Glenn Springs is a ghost town in the state of Texas, United States, which is of historical importance. The Glenn Springs area was a natural spring providing water for Apache and Kiowa routing.

The rural settlement is located 11 miles (16 kilometers) south-southeast of the Panther Junction visitor center in what is now the Big Bend National Park, and is accessible only by high-clearance vehicle. The National Park Service maintains a back-country campground at Glenn Springs.

==Military occupation==
Glenn Springs was a military encampment, which was attacked by the troops of the Mexican General Pancho Villa on 5 May 1916, killing one civilian, three U.S. Army soldiers, and wounding several other troops. The Glenn Springs Raid came 57 days after the famous attack on Columbus, New Mexico.

==Wax Camp==
During the Spanish Texas era, candelilla was harvested in the Big Bend and Chisos Mountains region of the Trans-Pecos.
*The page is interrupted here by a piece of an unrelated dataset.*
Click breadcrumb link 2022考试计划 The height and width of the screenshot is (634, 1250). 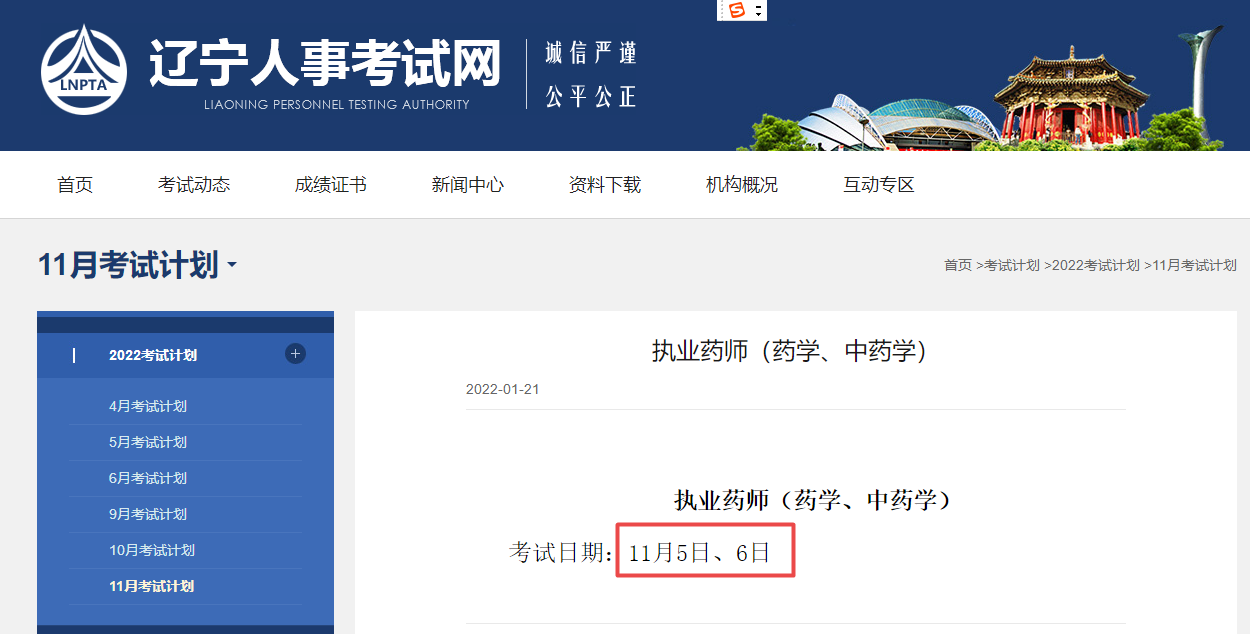click(x=1095, y=265)
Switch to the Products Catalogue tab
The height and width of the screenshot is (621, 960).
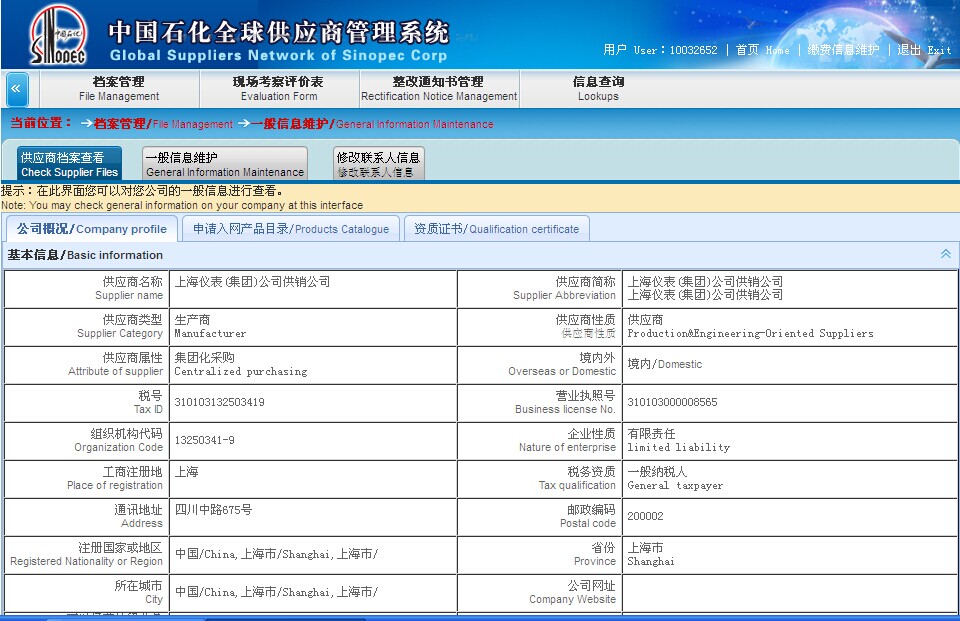point(290,229)
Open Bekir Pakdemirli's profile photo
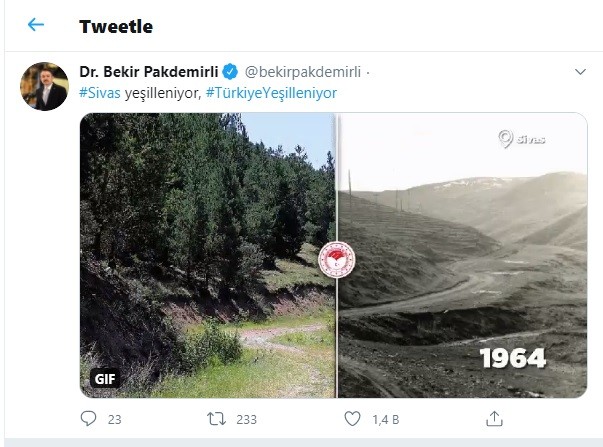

The wax plant provided a malleable solid for candles used by the Spanish missions in Texas fulfilling the Franciscan and Jesuit orders.

In 1914, W.K. Ellis and C.D. Wood established a wax factory on the embankment of Glenn Springs employing a population in the mountainous Chihuahuan Desert region. By 1916, the candelillero factory consisted of a boiler room with tall smoke stacks, six large extraction vats, and a water storage system for the production of candelilla wax.